Reading text:

********************

Mechanistic Diagnostics of Spatial Lexical Bias in Multimodal Large Language Model Spatial Reasoning

2026-06-01Computation and Language

Computation and LanguageComputer Vision and Pattern Recognition
AI summary

The authors studied why multimodal large language models (MLLMs) struggle with spatial multiple-choice questions. They found that these models can be misled by certain spatial words added as new answer options, causing them to pick wrong answers even when they originally got simpler questions right. Their deeper analysis showed the problem is mostly in the language understanding part of the models, not the visual part. By fine-tuning the language model side with a small amount of synthetic data, the authors significantly improved the models' performance on complex spatial tasks.

********************

Data under study:
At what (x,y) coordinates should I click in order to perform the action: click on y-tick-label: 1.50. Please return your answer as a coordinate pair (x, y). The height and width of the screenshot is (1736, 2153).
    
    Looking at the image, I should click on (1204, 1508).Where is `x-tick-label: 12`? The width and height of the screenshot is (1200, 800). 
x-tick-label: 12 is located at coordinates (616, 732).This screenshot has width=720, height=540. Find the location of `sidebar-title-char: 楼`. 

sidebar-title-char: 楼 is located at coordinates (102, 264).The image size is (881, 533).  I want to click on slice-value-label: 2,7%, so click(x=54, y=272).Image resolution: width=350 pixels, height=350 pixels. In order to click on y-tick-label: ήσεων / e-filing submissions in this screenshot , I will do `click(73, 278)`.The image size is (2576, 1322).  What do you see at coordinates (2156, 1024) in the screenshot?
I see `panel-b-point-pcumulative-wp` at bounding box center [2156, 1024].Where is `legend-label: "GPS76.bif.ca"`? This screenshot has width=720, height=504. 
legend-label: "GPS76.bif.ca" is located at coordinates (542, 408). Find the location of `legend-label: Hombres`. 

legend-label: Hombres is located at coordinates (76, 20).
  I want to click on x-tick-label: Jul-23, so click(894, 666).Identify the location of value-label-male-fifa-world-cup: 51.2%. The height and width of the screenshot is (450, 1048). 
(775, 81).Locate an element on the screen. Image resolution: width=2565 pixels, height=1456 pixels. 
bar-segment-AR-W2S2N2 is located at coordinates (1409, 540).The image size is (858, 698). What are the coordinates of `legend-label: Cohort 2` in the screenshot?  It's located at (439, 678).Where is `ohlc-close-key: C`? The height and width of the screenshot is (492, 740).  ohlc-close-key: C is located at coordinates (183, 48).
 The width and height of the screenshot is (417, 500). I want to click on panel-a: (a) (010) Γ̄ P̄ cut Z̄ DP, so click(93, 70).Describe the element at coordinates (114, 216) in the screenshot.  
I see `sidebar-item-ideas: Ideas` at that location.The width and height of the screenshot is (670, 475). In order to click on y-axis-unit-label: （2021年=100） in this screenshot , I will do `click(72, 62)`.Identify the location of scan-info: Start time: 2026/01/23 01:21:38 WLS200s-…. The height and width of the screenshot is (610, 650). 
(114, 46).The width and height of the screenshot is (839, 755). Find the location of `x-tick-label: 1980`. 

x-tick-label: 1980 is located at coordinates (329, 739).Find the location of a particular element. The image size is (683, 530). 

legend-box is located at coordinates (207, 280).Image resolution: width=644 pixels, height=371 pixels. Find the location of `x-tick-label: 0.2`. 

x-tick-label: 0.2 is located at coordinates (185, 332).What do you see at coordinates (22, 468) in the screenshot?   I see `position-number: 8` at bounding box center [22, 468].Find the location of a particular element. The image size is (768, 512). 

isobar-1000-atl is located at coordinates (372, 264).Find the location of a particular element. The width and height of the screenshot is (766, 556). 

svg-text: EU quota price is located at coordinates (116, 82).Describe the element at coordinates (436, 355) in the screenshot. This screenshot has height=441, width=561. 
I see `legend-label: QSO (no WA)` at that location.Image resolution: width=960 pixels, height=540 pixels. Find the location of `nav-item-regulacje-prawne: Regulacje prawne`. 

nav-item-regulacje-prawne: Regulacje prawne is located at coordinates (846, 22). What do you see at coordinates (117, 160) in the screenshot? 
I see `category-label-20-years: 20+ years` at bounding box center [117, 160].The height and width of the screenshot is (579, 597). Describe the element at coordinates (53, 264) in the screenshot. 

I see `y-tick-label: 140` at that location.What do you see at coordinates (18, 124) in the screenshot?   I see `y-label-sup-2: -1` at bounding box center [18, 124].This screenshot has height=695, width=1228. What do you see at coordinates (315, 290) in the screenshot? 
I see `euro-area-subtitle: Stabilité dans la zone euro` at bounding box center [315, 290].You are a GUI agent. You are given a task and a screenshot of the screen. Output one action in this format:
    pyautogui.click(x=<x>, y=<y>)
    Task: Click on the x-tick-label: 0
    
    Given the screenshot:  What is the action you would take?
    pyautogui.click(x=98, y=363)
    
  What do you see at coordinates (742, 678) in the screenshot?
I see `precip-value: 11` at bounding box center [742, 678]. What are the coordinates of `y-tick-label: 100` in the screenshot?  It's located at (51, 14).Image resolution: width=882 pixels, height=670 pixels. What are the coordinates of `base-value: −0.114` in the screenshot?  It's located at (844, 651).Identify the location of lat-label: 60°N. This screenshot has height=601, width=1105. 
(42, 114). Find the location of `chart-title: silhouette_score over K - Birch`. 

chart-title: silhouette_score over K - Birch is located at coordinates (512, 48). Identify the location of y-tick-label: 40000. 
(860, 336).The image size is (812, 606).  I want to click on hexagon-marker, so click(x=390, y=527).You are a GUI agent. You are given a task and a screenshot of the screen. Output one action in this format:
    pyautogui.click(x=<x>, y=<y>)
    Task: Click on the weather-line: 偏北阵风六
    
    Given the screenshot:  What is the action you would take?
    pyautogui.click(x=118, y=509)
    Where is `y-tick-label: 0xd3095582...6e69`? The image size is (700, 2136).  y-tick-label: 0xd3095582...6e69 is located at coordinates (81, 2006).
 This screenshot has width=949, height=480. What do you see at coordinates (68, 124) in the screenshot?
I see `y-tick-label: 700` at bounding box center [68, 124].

********************

Task details: From the summary of the spatial lexical bias study, extract the stretch from "Computation and LanguageComputer" through "complex spatial tasks.", copying it word for word. The material plays no part in the work that follows.

Expected answer:
Computation and LanguageComputer Vision and Pattern Recognition
AI summary

The authors studied why multimodal large language models (MLLMs) struggle with spatial multiple-choice questions. They found that these models can be misled by certain spatial words added as new answer options, causing them to pick wrong answers even when they originally got simpler questions right. Their deeper analysis showed the problem is mostly in the language understanding part of the models, not the visual part. By fine-tuning the language model side with a small amount of synthetic data, the authors significantly improved the models' performance on complex spatial tasks.